Le Parlement européen a donné son approbation à cette Vox inaugarde, mardi, une exposition explicitement dédiée à la vallée des déchu – officiellement, Cazgamuros Valley – au milieu du siège du Parlement européen à Bruxelles. L'échantillon, intitulé « La croix en tant que symbole des racines chrétiennes », continue en principe sur le front malgré la plainte d'un groupe d'Eurodiputados espagnol qui a demandé son annulation pour avoir constitué un « blanchiment d'argent », comme ils l'ont mis en garde contre le président de l'Eurocamara, le conservateur Roberta Metsola.
L'exposition, qui sera inaugurée par le chef de la délégation à Bruxelles de Vox, Jorge Buxadé, et le porte-parole de l'ultra parti dans les tribunaux d'Aragon, Alejandro Nolasco, est défini par les organisateurs comme «une exposition sans précédent dédiée à l'équipe monumentale d'El Valle de Los Falle de l'une des enceintes plus impressionnantes.
Dix Eurodiputados espagnols d'un signe diversifié ont demandé à Metsola de révoquer l'autorisation de l'échantillon, avertissant qu'il s'agit d'une « tentative de blanchiment du fascisme ».

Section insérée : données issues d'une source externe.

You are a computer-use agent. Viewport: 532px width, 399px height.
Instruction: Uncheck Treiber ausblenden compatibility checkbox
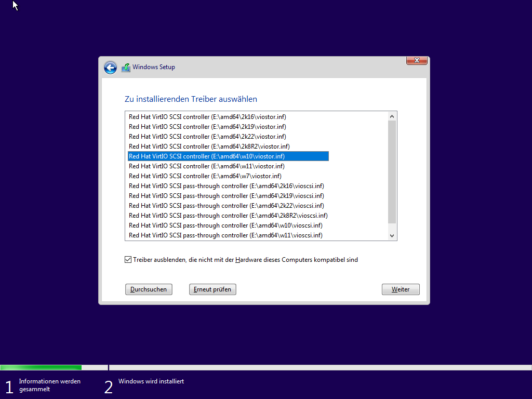pyautogui.click(x=128, y=259)
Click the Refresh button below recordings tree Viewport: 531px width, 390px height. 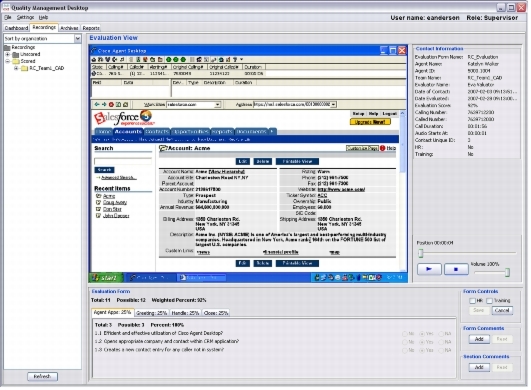pyautogui.click(x=42, y=376)
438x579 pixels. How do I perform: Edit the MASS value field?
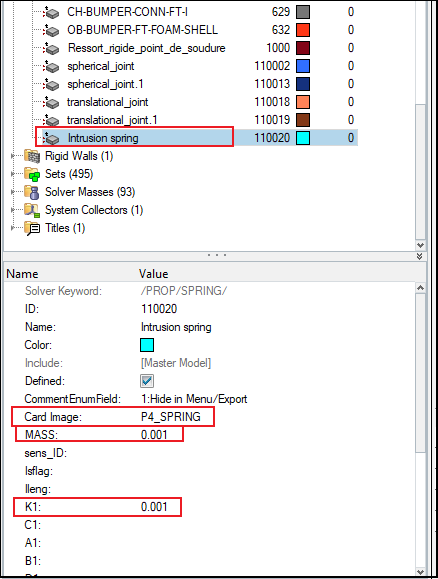click(x=154, y=435)
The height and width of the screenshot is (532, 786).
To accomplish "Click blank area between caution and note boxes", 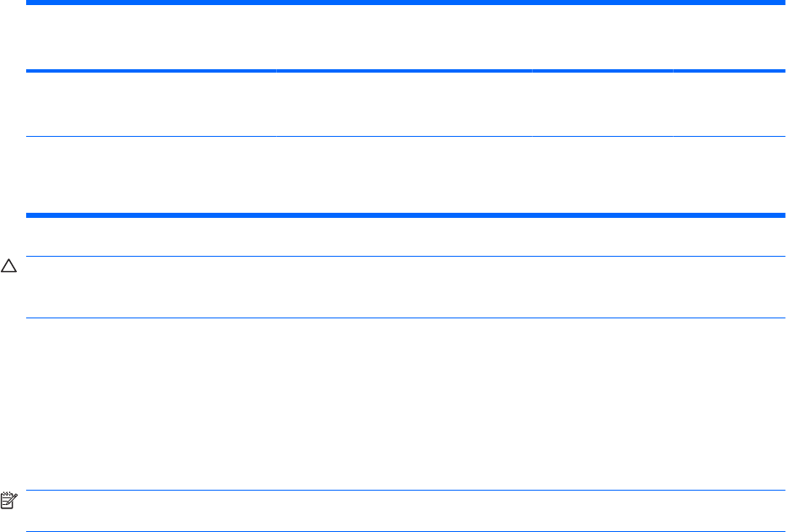I will [x=405, y=404].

Pour le moment, cependant, l'inauguration de l'échantillon reste prévue ce mardi à midi dans la zone d'exposition du siège à Bruxelles du Parlement européen. Interrogé par ce journal, une source parlementaire a confirmé que l'exposition avait été validée par les responsables de ce type d'actes d'Eurocamara.
« Les actes culturels et les expositions doivent être précédemment autorisés par la quête, comme ce fut le cas de cette exposition », a déclaré la source. « Les Eurodiputados ont la possibilité de célébrer des actes culturels ou des expositions au Parlement européen. Chaque Eurodiput a le droit de parrainer deux actes ou expositions culturelles par législature », se souvient-il.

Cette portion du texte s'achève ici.